DARPA making progress to autonomous attacking drone swarms

DARPA’s Collaborative Operations in Denied Environment (CODE) program aims to remove limitations around the number of swarming drones and enable more complex operations with new algorithms and software for existing unmanned aircraft that would extend mission capabilities and improve U.S. forces’ ability to conduct operations in denied or contested airspace. CODE researchers seek to create a modular software architecture beyond the current state of the art that is resilient to bandwidth limitations and communications disruptions yet compatible with existing standards and amenable to affordable retrofit into existing platforms.

DARPA’s wantes drones to conduct dynamic, long-distance engagements of highly mobile ground and maritime targets in denied or contested electromagnetic airspace, all while reducing required communication bandwidth and cognitive burden on human supervisors.

They have identified about 20 autonomous behaviors that would greatly increase the mission capabilities of our legacy UASs and enable them to perform complex missions in denied or contested environments in which communications, navigation, and other critical elements of the targeting chain are compromised.
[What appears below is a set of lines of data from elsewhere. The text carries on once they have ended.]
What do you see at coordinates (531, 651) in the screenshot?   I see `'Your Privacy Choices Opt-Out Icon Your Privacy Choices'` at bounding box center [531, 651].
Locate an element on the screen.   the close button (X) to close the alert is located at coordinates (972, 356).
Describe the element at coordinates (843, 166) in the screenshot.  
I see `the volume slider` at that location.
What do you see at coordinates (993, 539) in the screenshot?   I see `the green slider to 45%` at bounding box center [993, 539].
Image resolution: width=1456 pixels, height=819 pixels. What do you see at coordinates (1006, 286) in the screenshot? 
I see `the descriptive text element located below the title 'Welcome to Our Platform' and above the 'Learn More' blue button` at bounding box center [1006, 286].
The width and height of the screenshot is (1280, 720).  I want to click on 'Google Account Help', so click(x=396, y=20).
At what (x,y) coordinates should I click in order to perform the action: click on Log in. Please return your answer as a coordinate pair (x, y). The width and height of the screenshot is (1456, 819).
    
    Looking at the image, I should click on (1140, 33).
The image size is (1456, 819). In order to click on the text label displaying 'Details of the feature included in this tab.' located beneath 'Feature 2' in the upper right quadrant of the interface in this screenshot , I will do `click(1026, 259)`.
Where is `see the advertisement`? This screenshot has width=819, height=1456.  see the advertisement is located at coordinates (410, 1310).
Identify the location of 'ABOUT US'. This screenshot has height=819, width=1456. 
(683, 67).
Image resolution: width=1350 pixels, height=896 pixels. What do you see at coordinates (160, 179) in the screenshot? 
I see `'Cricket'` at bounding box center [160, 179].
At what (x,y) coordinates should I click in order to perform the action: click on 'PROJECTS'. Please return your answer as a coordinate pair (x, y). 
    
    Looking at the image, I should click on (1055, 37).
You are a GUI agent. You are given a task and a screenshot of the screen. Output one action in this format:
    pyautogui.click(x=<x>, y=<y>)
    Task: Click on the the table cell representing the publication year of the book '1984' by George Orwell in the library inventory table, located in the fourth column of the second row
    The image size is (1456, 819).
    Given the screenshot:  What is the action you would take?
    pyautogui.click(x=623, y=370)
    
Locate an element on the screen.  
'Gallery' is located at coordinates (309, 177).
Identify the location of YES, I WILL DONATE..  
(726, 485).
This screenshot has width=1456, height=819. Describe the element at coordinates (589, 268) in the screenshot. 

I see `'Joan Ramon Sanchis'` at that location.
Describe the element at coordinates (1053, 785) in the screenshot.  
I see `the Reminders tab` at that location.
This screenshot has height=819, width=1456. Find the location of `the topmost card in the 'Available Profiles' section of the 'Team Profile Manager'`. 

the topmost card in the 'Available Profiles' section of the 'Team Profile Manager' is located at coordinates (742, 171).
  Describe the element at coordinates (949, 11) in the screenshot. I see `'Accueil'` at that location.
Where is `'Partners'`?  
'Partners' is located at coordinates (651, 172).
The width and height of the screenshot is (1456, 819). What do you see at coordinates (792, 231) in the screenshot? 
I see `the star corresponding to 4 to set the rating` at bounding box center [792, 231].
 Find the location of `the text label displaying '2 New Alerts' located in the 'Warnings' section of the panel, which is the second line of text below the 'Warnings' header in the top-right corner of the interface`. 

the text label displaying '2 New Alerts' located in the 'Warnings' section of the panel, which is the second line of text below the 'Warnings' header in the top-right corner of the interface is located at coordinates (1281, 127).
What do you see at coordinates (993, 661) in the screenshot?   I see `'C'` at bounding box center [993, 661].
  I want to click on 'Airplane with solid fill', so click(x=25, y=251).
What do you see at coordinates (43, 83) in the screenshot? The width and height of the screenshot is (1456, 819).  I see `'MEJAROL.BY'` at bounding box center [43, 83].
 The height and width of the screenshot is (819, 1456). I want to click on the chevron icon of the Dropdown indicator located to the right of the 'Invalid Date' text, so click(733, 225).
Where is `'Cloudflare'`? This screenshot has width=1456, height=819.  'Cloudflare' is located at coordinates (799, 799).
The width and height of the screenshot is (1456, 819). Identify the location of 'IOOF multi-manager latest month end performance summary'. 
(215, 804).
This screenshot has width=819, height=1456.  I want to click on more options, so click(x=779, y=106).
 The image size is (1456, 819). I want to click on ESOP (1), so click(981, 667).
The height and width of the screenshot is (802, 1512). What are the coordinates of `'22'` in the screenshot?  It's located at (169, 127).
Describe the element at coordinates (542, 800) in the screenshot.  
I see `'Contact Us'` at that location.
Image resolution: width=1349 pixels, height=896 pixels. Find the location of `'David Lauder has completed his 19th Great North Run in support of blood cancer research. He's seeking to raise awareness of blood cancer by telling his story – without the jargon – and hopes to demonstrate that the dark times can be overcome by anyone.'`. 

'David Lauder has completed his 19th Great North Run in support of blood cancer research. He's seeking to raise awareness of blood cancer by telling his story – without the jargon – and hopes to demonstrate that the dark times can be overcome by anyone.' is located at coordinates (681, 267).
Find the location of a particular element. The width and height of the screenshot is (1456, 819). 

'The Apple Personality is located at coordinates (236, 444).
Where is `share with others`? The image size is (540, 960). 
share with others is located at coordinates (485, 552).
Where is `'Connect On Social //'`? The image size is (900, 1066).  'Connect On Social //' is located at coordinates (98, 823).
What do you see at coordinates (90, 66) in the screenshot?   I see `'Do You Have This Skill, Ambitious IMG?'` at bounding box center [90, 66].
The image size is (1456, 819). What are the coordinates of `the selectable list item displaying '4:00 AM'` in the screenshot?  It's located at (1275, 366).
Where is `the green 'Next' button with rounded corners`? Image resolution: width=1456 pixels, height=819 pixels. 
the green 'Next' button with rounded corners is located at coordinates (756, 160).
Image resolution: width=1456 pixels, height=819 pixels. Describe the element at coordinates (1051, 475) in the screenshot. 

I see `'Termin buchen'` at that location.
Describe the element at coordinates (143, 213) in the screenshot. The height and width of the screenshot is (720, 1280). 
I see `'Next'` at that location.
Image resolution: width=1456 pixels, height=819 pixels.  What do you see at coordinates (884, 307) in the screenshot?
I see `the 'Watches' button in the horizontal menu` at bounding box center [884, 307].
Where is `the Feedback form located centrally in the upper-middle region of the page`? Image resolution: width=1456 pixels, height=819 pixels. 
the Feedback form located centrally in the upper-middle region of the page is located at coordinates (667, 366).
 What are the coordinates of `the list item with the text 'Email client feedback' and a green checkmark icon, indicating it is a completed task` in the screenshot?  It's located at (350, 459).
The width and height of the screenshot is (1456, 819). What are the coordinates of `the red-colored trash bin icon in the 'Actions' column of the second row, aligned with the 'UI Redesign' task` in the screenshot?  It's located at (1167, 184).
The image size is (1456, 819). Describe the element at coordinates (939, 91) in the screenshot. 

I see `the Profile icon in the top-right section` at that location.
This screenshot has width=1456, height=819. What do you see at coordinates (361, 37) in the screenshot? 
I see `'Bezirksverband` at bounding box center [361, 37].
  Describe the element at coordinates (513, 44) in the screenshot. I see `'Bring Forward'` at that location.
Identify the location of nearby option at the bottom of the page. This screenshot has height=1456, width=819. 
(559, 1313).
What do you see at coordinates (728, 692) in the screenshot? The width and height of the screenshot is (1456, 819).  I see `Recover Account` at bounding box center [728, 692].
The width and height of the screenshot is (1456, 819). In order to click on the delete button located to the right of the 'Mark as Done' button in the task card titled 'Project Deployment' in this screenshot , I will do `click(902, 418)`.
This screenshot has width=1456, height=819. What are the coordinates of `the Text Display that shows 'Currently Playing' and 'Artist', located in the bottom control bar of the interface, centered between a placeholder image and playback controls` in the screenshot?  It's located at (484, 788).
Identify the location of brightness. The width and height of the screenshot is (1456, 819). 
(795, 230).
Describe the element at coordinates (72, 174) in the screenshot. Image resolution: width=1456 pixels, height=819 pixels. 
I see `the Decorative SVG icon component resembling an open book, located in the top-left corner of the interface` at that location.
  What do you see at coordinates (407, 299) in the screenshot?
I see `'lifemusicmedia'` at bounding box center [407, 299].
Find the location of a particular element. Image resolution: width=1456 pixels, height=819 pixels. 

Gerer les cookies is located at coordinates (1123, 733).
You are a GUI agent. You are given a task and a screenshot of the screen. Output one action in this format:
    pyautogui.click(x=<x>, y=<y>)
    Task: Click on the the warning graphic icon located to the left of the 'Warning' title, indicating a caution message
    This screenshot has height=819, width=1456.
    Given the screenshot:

We have also made excellent progress in the human-system interface and open-architecture framework.

In Phase 2—DARPA hopes to demonstrate basic autonomous behaviors for the two drones—one from Lockheed and another from Raytheon—during a live flight test. Virtual unmanned aircraft would augment those two aircraft for the purposes of the test.

In phase 3, one team would be selected to test their CODE capability using up to six live vehicles cooperating among themselves—plus additional simulated vehicles. One person would have to command the entire swarm by themselves while performing a complex mission. That mission would—at a minimum—include target search, identification and engagement against an active and unpredictable adversary.